WORK REQUEST:
The answer must be an exact copy of the lines from the one with "Given: Select Set" to the last line of the entries below, both included, and must contain no pictures.

******

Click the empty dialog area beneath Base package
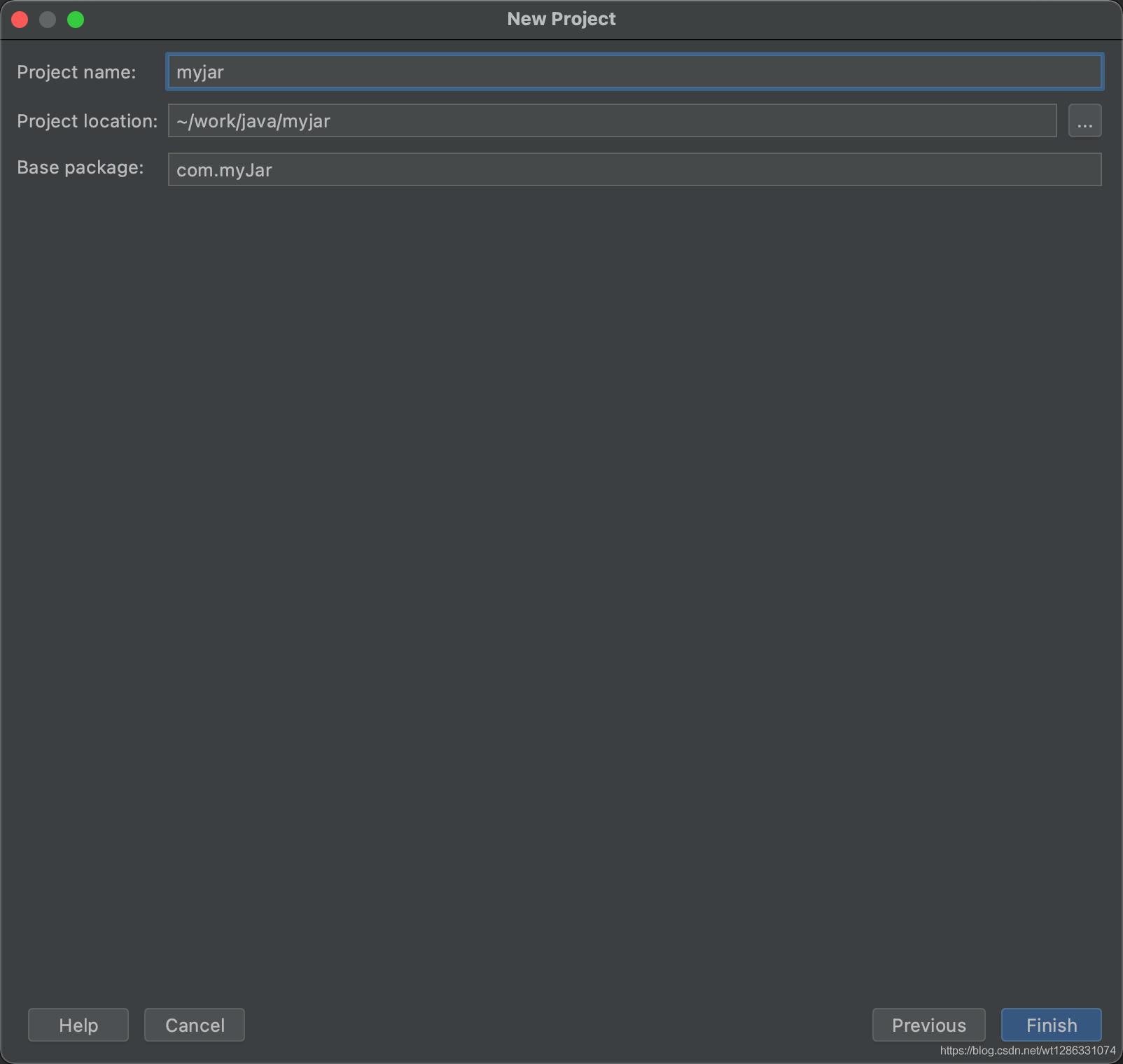coord(560,560)
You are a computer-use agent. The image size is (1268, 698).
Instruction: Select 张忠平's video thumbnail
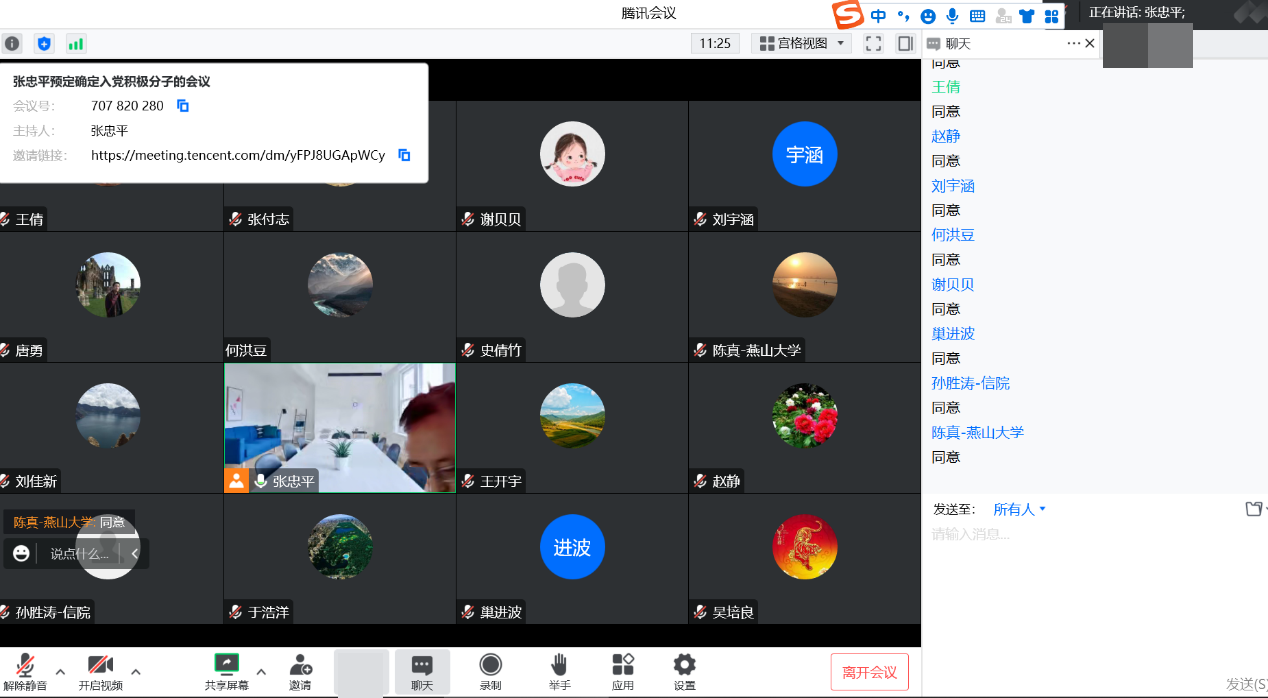pos(339,427)
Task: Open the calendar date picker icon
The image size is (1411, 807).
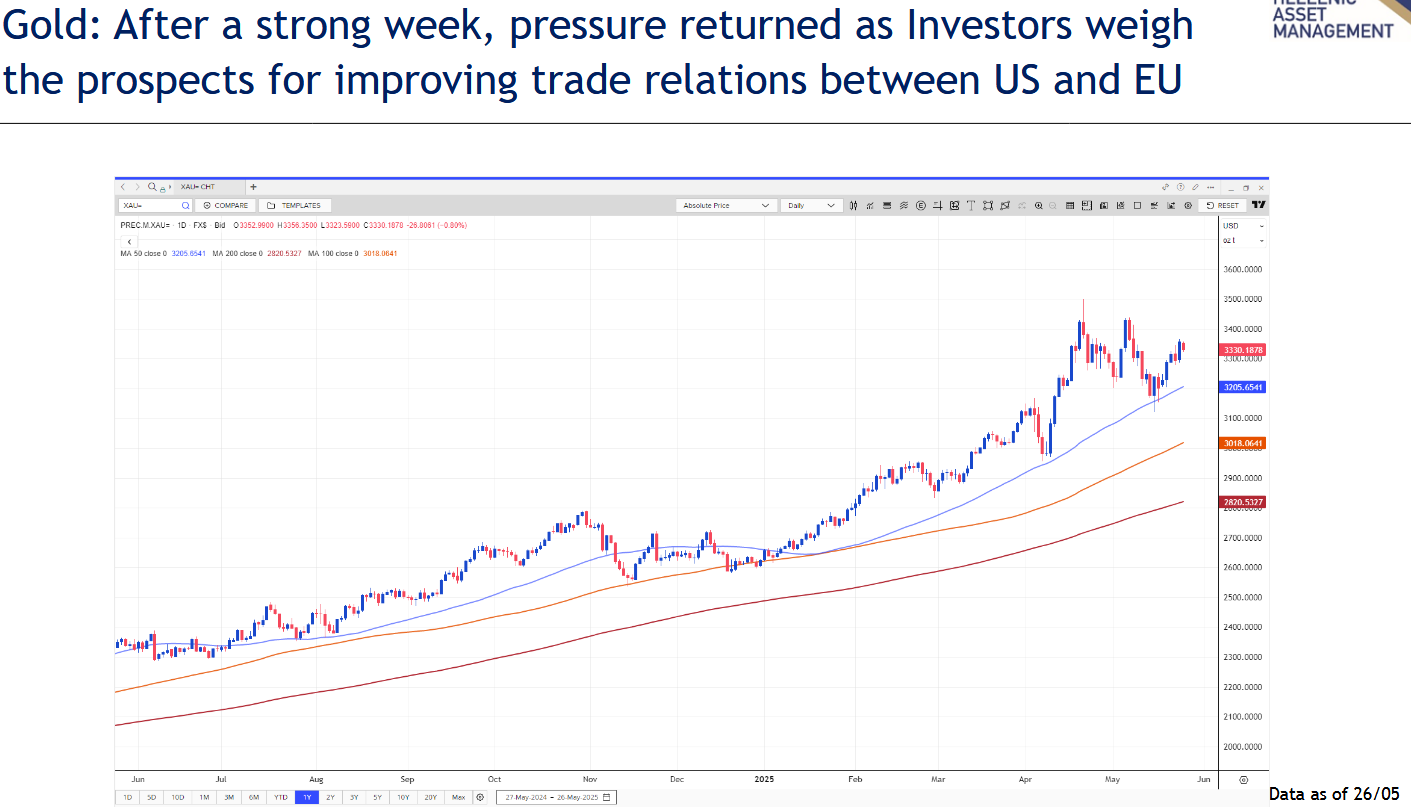Action: (606, 797)
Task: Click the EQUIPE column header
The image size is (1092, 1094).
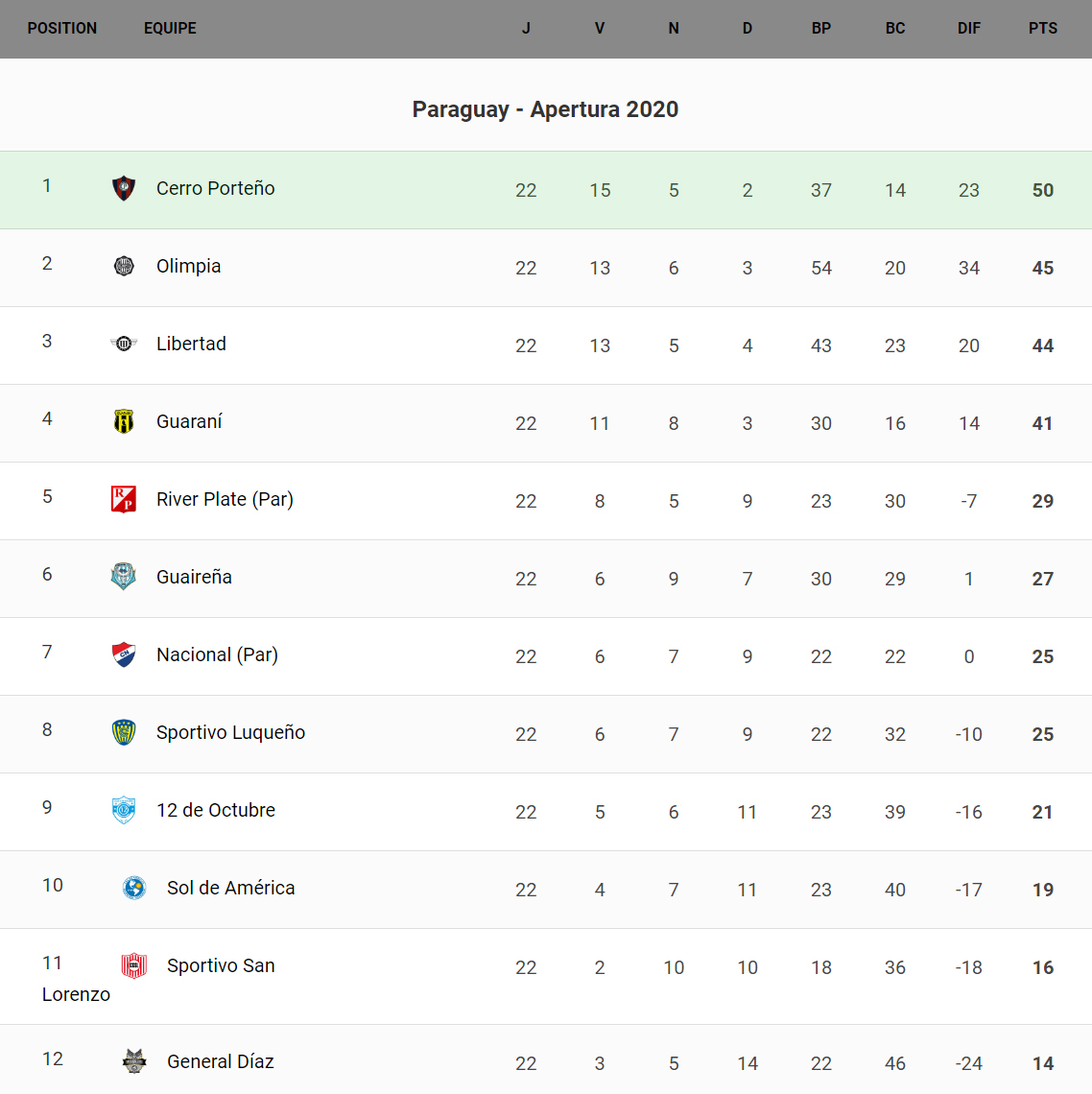Action: tap(170, 29)
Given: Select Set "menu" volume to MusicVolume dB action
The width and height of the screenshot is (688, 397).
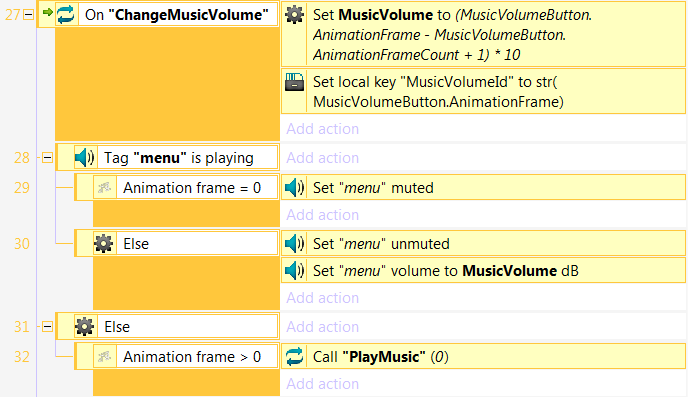Looking at the screenshot, I should click(x=483, y=271).
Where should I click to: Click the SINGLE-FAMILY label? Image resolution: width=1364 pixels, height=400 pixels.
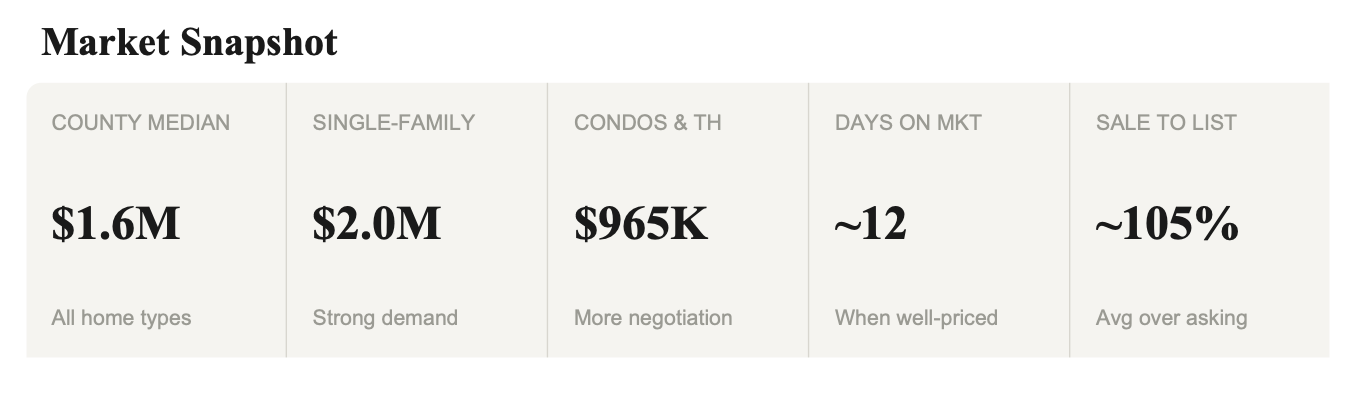(x=394, y=123)
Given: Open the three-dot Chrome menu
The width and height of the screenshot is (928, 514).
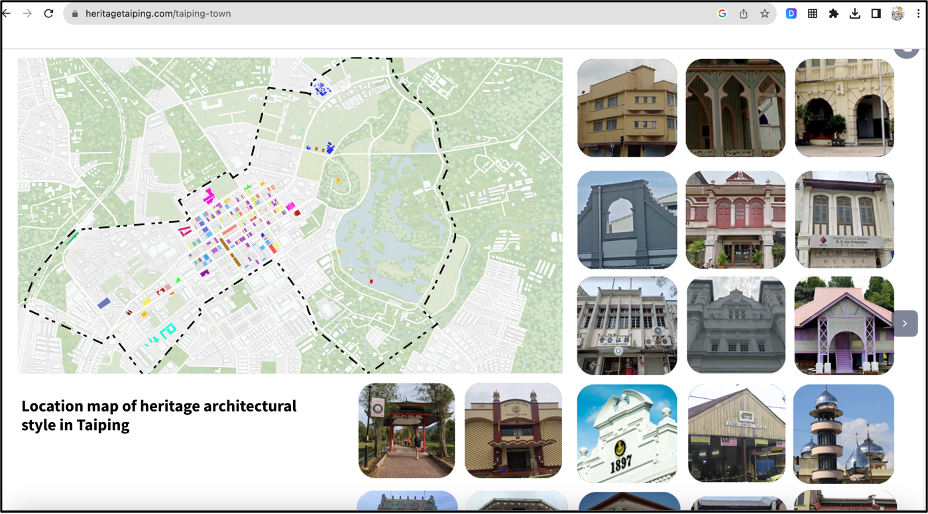Looking at the screenshot, I should 918,14.
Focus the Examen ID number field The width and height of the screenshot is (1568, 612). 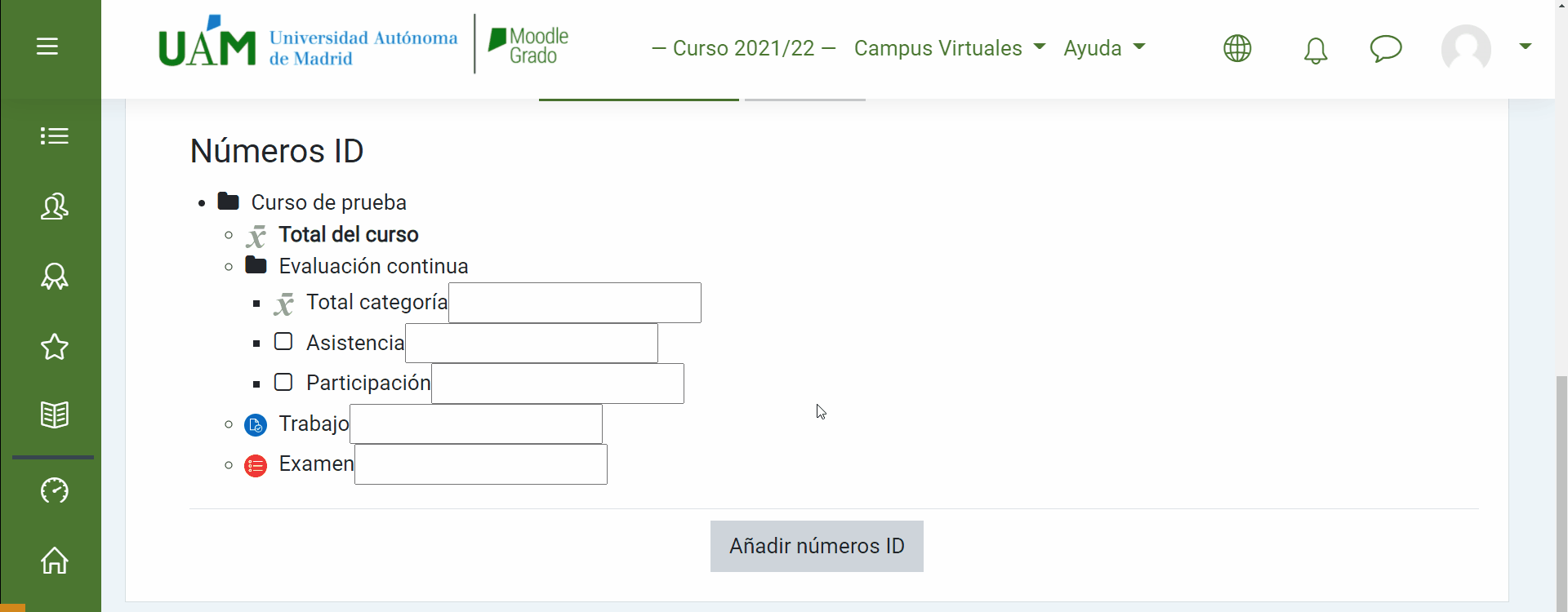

******

EXPECTED OUTPUT:
Given: Select Set "menu" volume to MusicVolume dB action
The width and height of the screenshot is (688, 397).
Looking at the screenshot, I should click(x=483, y=271).
Where should I click to: Click the SINGLE-FAMILY label? Image resolution: width=1364 pixels, height=400 pixels.
(x=394, y=123)
Given: Open the three-dot Chrome menu
The width and height of the screenshot is (928, 514).
Looking at the screenshot, I should 918,14.
Focus the Examen ID number field The width and height of the screenshot is (1568, 612). 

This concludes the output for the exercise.